Law #6: Stability (Death by Implementation Details)

Tests should survive refactoring. If your test breaks when you rename a private function or change how you store data internally, it's testing the how, not the what.

TL;DR

Test what your code promises (the public API, the contract), not how it delivers (implementation)
Don't mock your own functions. That's testing your test setup, not your code.
Refactoring shouldn't break tests. Only behavior changes should.

The Failure Mode

You refactor. You don't change any behavior. You run the tests. 40 tests fail.

None of them caught bugs. They just happened to be coupled to:

Internal method names
The order of function calls
How you store data internally (array vs map vs database table)
Variable names
The number of times a helper function gets called

You spend the next 3 hours "fixing" tests. You didn't fix bugs. You updated tests to match your refactor. This is waste.

Why It Kills You

You fear refactoring. You know changing internal code will break tests. So you don't refactor. Code rots.
You waste time. Instead of improving code, you're updating tests that caught zero bugs.
You lose trust. If tests fail for trivial reasons, you stop caring when they fail for real reasons.
New devs drown. Junior engineers see tests failing and don't know if they broke something or just need to "update the snapshots."

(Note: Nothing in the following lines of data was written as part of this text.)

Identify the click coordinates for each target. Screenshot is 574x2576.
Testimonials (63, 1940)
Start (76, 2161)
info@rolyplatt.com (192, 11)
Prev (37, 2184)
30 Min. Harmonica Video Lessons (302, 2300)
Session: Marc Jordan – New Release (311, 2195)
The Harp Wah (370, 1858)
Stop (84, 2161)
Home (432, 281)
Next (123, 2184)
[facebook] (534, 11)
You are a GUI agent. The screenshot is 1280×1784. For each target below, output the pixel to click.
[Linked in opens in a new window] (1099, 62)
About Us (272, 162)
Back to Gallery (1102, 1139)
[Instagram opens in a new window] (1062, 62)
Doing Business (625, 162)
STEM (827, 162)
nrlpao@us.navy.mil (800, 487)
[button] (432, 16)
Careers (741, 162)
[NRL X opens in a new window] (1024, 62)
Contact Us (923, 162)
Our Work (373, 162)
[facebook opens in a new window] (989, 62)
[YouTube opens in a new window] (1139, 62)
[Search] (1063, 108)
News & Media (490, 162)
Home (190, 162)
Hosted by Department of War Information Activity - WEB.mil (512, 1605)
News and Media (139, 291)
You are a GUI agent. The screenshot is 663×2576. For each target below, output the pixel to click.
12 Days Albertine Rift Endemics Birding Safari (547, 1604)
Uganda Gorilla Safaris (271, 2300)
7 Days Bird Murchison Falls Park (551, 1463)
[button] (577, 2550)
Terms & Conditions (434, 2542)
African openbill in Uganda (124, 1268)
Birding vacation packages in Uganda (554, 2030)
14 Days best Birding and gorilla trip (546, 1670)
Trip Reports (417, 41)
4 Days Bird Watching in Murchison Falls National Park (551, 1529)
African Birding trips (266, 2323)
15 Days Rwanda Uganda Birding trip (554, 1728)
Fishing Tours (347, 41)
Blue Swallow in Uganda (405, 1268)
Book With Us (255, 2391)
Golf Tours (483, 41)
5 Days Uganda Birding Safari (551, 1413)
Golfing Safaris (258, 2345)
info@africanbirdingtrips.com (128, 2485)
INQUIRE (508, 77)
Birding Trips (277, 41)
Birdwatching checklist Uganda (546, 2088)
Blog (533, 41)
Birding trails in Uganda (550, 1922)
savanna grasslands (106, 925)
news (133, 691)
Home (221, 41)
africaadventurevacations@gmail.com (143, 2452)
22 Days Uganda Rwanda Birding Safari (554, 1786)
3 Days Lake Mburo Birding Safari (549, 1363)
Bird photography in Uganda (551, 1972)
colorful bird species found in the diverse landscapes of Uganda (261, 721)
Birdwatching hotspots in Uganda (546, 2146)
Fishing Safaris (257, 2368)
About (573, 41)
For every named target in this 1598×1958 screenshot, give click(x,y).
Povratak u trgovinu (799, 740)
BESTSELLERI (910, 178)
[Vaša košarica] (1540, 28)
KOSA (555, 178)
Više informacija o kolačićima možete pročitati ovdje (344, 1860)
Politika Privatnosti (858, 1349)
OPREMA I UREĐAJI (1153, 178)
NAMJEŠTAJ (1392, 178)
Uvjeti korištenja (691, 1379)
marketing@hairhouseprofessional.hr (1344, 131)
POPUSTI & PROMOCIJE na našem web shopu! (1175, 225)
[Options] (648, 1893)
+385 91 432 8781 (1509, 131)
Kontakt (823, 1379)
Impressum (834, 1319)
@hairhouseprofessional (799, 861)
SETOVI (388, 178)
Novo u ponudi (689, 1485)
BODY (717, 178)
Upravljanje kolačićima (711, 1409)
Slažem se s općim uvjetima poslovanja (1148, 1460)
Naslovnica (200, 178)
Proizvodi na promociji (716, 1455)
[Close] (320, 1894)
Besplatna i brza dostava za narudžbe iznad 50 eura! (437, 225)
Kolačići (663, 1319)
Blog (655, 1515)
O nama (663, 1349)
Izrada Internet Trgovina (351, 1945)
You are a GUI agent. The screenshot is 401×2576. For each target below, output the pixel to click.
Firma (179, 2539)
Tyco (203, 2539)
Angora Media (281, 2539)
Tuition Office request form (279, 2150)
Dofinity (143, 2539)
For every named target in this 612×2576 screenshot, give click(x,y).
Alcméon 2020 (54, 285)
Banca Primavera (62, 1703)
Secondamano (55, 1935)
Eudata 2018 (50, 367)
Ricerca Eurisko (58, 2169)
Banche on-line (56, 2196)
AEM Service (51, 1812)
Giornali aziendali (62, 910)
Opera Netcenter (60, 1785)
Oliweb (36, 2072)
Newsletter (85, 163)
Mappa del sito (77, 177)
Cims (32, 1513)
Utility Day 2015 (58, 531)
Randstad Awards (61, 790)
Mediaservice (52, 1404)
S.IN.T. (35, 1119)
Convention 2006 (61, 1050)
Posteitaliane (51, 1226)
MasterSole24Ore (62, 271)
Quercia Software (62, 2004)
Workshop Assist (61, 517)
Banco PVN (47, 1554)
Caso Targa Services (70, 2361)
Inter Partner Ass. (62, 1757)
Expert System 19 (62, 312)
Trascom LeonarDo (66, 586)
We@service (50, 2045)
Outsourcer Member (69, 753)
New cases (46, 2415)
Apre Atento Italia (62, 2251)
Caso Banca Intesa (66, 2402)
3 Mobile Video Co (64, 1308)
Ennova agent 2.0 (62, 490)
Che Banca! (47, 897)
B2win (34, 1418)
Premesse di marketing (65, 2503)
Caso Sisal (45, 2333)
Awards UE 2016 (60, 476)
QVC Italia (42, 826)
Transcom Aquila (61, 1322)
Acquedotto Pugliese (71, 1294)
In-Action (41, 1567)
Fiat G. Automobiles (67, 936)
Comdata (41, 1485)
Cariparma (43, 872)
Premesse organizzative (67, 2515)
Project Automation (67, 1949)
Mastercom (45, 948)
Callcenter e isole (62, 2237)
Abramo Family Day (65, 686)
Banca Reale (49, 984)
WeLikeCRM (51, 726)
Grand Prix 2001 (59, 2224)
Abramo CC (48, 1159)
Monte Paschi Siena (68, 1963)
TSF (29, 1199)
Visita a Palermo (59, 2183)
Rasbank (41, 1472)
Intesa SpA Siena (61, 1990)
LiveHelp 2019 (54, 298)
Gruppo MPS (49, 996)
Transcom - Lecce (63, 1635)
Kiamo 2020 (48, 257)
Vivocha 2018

Examples: Test the Contract, Not the Implementation

Bad: Mocking Your Own Functions

// 😱 BAD: Testing that you call your own functions
test('creates user', () => {
  const userService = new UserService();
  const validateSpy = jest.spyOn(userService, 'validateEmail');
  const hashSpy = jest.spyOn(userService, 'hashPassword');
  
  userService.createUser('alice@example.com', 'password123');
  
  expect(validateSpy).toHaveBeenCalledWith('alice@example.com');
  expect(hashSpy).toHaveBeenCalledWith('password123');
});

// This test will break if you:
// - Rename validateEmail()
// - Move validation logic elsewhere
// - Combine validateEmail and hashPassword into one function
// - Change the order of operations
// None of these are behavior changes!

Good: Test the Outcome

// ✅ GOOD: Test what actually matters
test('creates user with valid credentials', async () => {
  const result = await createUser('alice@example.com', 'password123');
  
  expect(result.success).toBe(true);
  expect(result.user.email).toBe('alice@example.com');
  
  // Verify the user exists and password is hashed
  const user = await findUserByEmail('alice@example.com');
  expect(user).toBeDefined();
  expect(user.password).not.toBe('password123'); // hashed
  expect(await verifyPassword(user.password, 'password123')).toBe(true);
});

// This test only breaks if behavior changes:
// - User isn't created
// - Password isn't hashed
// - Email is wrong
// Refactor all you want—this test doesn't care HOW you do it.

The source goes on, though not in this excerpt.